◆ Page text ◆
┏━━

These and other guidelines to promote, or at least estimate, reproducibility are not new and well based on evaluation methodology (Shadish et al. 2002). However, one should be aware that such standards are more easily requested than realized in the daily practice of research. Promoting replication studies is a stepwise process that requires adequate funding and dissemination strategies (Valentine et al. 2011). From a realistic perspective, it should also be taken into account that applied research in criminology often has an exploratory character. Most of these studies are not RCTs, but researchers aim to use the best quasi-experiment under given circumstances. Of course, I do not recommend low methodological standards, but too uniform and rigid guidelines may ignore the need for flexible strategies in the real world that Campbell (1969) has so well outlined. However, in any case, the respective research reports should adhere to the above-mentioned standards of reporting; for example, not only highlight positive results, but also provide information on zero or negative findings as well. To ensure transparency, any kind of study should report sufficient details not only on the methods, but also on institutional issues and potential conflicts of interest.

Meta-analyses play a key role in research on replication. Similar to the method of confirmatory factor analysis, there should also be approaches such as confirmatory meta-analyses to validate post-hoc findings on moderators. These would dig deeper into the conditions of program success or failure (Schmucker and Lösel 2011; Shaffer and Pratt 2009). These analyses could establish broader principles of “what works” instead of a too narrow focus on isolated programs (e.g., Beelmann 2012; Lösel 2012b). The extended RNR model (Andrews et al. 2011), the (recently modified) criteria of the Correctional Services Accreditation and Advice Panel of England and Wales (Maguire et al. 2010), and the revised standards for prevention programs (Gottfredson et al. 2015) contain such broader issues of moderating conditions. Unfortunately, research on moderators is very challenging (Lipsey 2003). Many moderators are confounded, interaction effects are difficult to replicate, and, often, there are not enough studies for sound (multivariate) analyses. Statistical criteria for outcome heterogeneity can avoid artifacts (Hunter and Schmidt 2004), but they cannot replace theoretically meaningful hypotheses.

┗━━

◆ Task directions ◆
Translate this sentence from the passage on replication research into Spanish: "However, one should be aware that such standards are more easily requested than realized in the daily practice of research."

◆ Dataset excerpts ◆
┏━━

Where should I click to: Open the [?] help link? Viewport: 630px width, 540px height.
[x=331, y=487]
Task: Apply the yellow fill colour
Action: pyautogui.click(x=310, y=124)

┗━━
┏━━

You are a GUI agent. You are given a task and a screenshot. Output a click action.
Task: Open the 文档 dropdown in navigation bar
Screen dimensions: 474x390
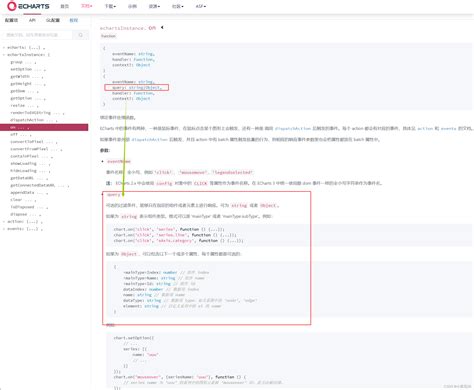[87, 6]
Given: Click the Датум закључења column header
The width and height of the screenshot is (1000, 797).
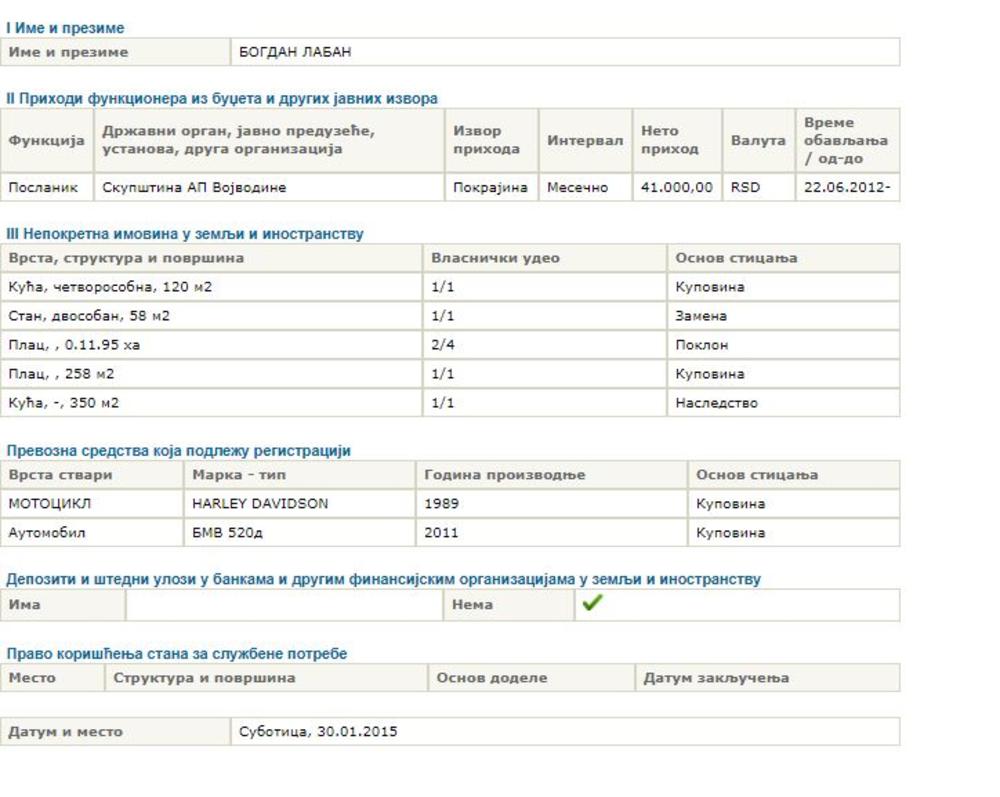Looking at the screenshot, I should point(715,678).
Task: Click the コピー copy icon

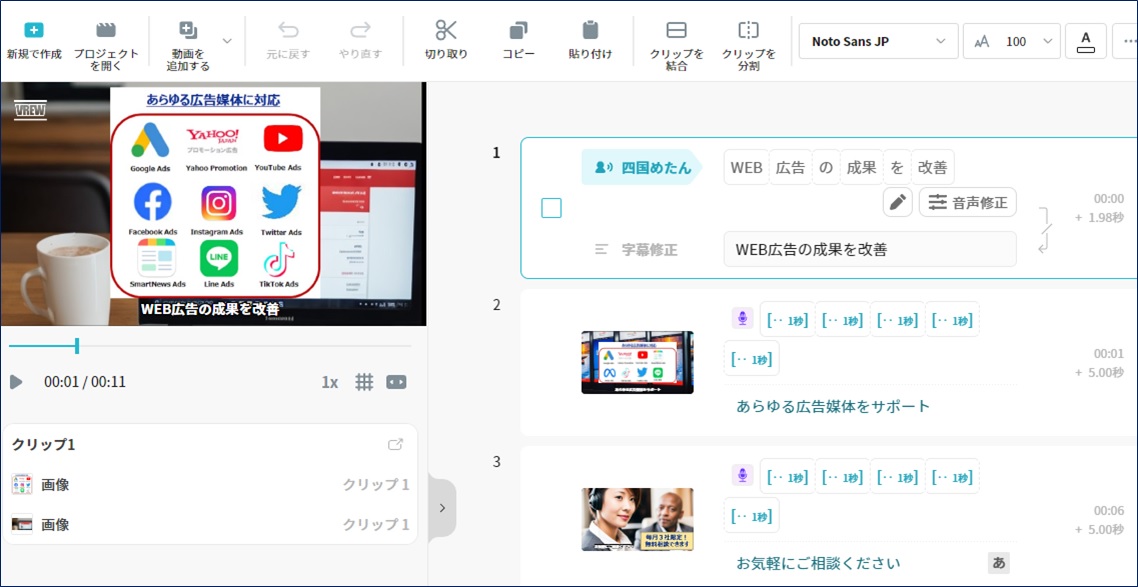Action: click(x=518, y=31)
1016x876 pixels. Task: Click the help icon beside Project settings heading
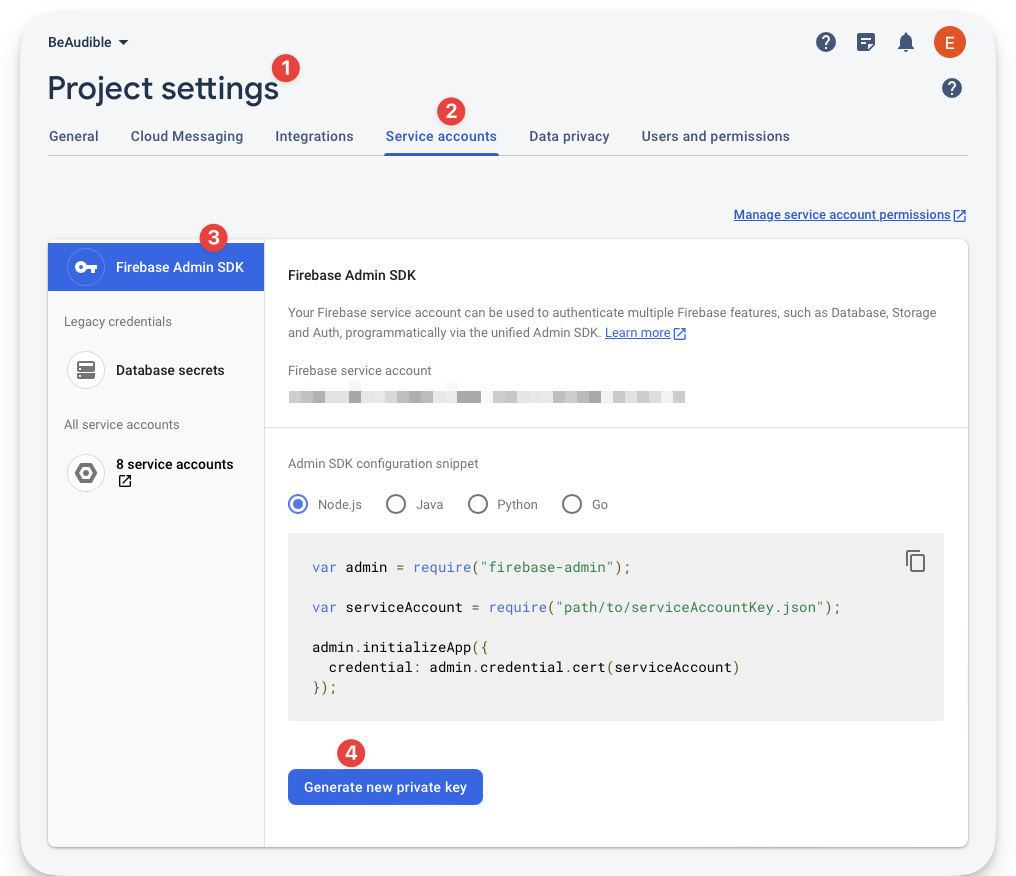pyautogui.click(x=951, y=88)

┗━━

◆ Output ◆
Sin embargo, conviene ser consciente de que tales estándares se exigen con más facilidad de lo que se llevan a cabo en la práctica diaria de la investigación.